节选文本
--- --- ---

HuggingFace学习笔记--metrics和pipeline的使用

纳兰小熊

已于 2023-11-30 20:12:00 修改

阅读量787

点赞数 6

分类专栏： HuggingFace学习笔记文章标签：深度学习

于 2023-11-27 20:40:16 首次发布

本文链接：https://blog.csdn.net/weixin_43863869/article/details/134654188

版权

HuggingFace学习笔记专栏收录该内容

8 篇文章 8 订阅

订阅专栏

1--metrics的使用

metrics 意为指标，通过 API 可以快速使用内置的评价指标。

代码：

from datasets import list_metrics, load_metric

if __name__ == "__main__":
    # 列出所有评价指标
    metrics_list = list_metrics()
    print(len(metrics_list))
    print(metrics_list)
    
    # 加载一个评价指标
    metric = load_metric('glue', 'mrpc') # glue和mrpc见https://zhuanlan.zhihu.com/p/522017847
    print(metric.inputs_description) 
    
    # 计算一个评价指标
    predictions = [0, 1, 0]
    references = [0, 1, 1]

    final_score = metric.compute(predictions=predictions, references=references)
    print(final_score)
    print("All done!")

通过 list_metrics 查看所有的评价指标，通过 load_metric 选取合适的评价指标；

2--pipeline的使用

使用 pipeline 可以快速使用预训练好的模型，可以直接进行相关的任务，或作为下游任务的预训练模型。

--- --- ---

你的任务
1. 请根据这篇 HuggingFace 学习笔记回答下列问题：
(a) 该笔记首次发布于什么时间？
(b) 查看所有评价指标和选取合适的评价指标分别要用哪个函数？
(c) 使用 pipeline 可以快速使用什么，并可以用于哪两种用途？
2. 用两句话概括这篇 HuggingFace 学习笔记。

数据
--- --- ---

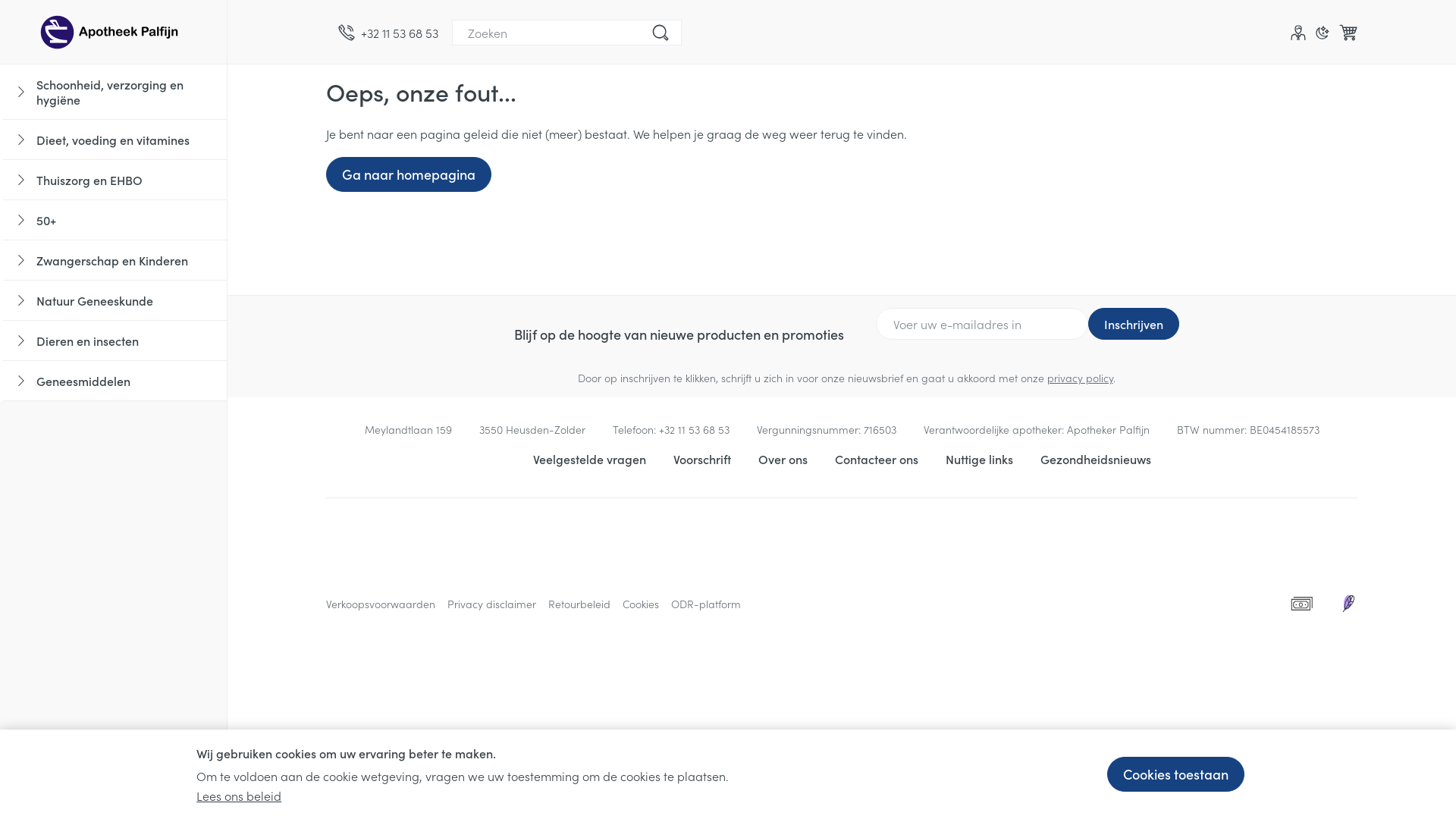 Image resolution: width=1456 pixels, height=819 pixels. What do you see at coordinates (1298, 32) in the screenshot?
I see `'Klant menu'` at bounding box center [1298, 32].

--- --- ---

练习解答
1.
(a) 2023-11-27 20:40:16。
(b) 查看所有评价指标用 list_metrics，选取合适的评价指标用 load_metric。
(c) 可以快速使用预训练好的模型，既可以直接进行相关的任务，也可以作为下游任务的预训练模型。

2. 这篇笔记说明，metrics 意为指标，通过 API 可以快速使用内置的评价指标，其中 list_metrics 用于查看所有评价指标，load_metric 用于选取合适的评价指标。笔记还指出，使用 pipeline 可以快速使用预训练好的模型，既能直接进行相关的任务，也能作为下游任务的预训练模型。